Первые несколько лет не знали, что делать. В суховей не сильно уйдёшь от аула. Да и в нынешние времена непонятно, что опаснее: бросить нажитое и уйти в пустую степь или переждать появление чудовища, надеясь, что дань в этот раз будет не так велика. Посоветовавшись, решили остаться. Пробовали подкапывать рельсы, пробовали ломать полотно. Однажды даже разобрали мост через пересохшую Эмбу, в надежде пустить локомотив под откос. Ничто не помогало. Казалось, эта тварь летела над рельсами, а не ехала по ним.
Так и пропадали люди, пока как-то раз, приняв для смелости лишку, старый казах не взял ружьё, не встал на рельсах и не шмальнул с обоих стволов по нахально светящейся морде несущегося локомотива.
И поезд исчез.
Правда, старик тоже не пережил встречу, то ли от страха, то ли от возраста. С путей его унесли в мазар.

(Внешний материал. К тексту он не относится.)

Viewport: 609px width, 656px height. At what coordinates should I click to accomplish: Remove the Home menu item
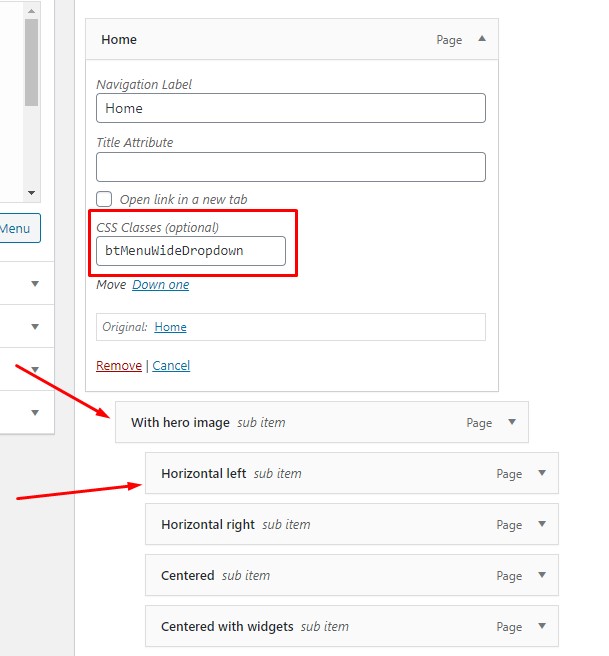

После этого случая у людей появилась надежда. Пробовали стрелять по локомотиву, по колёсам, по шатунам. Со временем разобрались, что целить надо по горящим красным буферным огням. Причём с близкого расстояния. Такой выстрел требовал выдержки и ловкости, случалось, что стрелок оказывался под паровозом.
Так и повелось с тех времен, что аулы выделял нескольких мужиков, которые были особенно удачливы в охоте, и отправляли их сторожить пути во время суховея. День был всегда понятен заранее. Появлению поезда предшествовал красный закат, песчаные вихри и отсутствие соколов. Поезд всегда приходил к аулу по расписанию. Ни разу, чтоб его, не опоздал.
Иван знал, что километрах в десяти на запад, на случай его неудачи, локомотив поджидает следующий стрелок. Но это мало успокаивало. Каждый стережёт свой аул. И если он не справится, то из его аула пропадут люди. Хотя сам он, скорее всего, об этом уже не узнает. Такая теперь была жизнь. Но нельзя унывать. Там, дома, все ждут и надеются, что он не подведёт.
Он устал опираться на локти. Белый столб дыма будто не двигался. Может, его ласково встретили выше по путям? Тогда и вовсе можно будет скоро идти домой.
Иван глянул на тени и решил немного отдохнуть. Перевернулся на спину, закрыв лицо шляпой, внимательно прислушиваясь к звукам степи и дрожи железнодорожного полотна. Рельсы каждый раз при приближении локомотива гудели совершенно по-настоящему. Скользнула привычная мысль: отчего же рельсы шумят, если поезд их не касается?
Что интересно, тварь со временем будто поняла, что на неё идёт охота, и стала хитрить, пыталась напугать и сбить с толку. Путеочиститель то превращался в длиннющий горизонтальный клык, то обрастал металлическими перегородками размером с рёбра мамонта. Менялась высота котла, высота колёс. Буферные огни и прожектор становились то меньше, то больше, но, что было удобно, никогда не меняли своего места на голове поезда. И всегда горели только два самых крупных буферных фонаря, горели зловещим алым светом. Хотя в прошлый раз они, например, оказались закрыты стальными заслонками. В каждом ауле плакали в ту ночь.
Он довольно ухмыльнулся. К такому случаю он сегодня готов. Ещё на рассвете Иван тщательно взвесил и рассыпал по патронам отличную тяжёлую картечь. Он постарается подпустить поезд поближе. Сегодня никто не будет плакать.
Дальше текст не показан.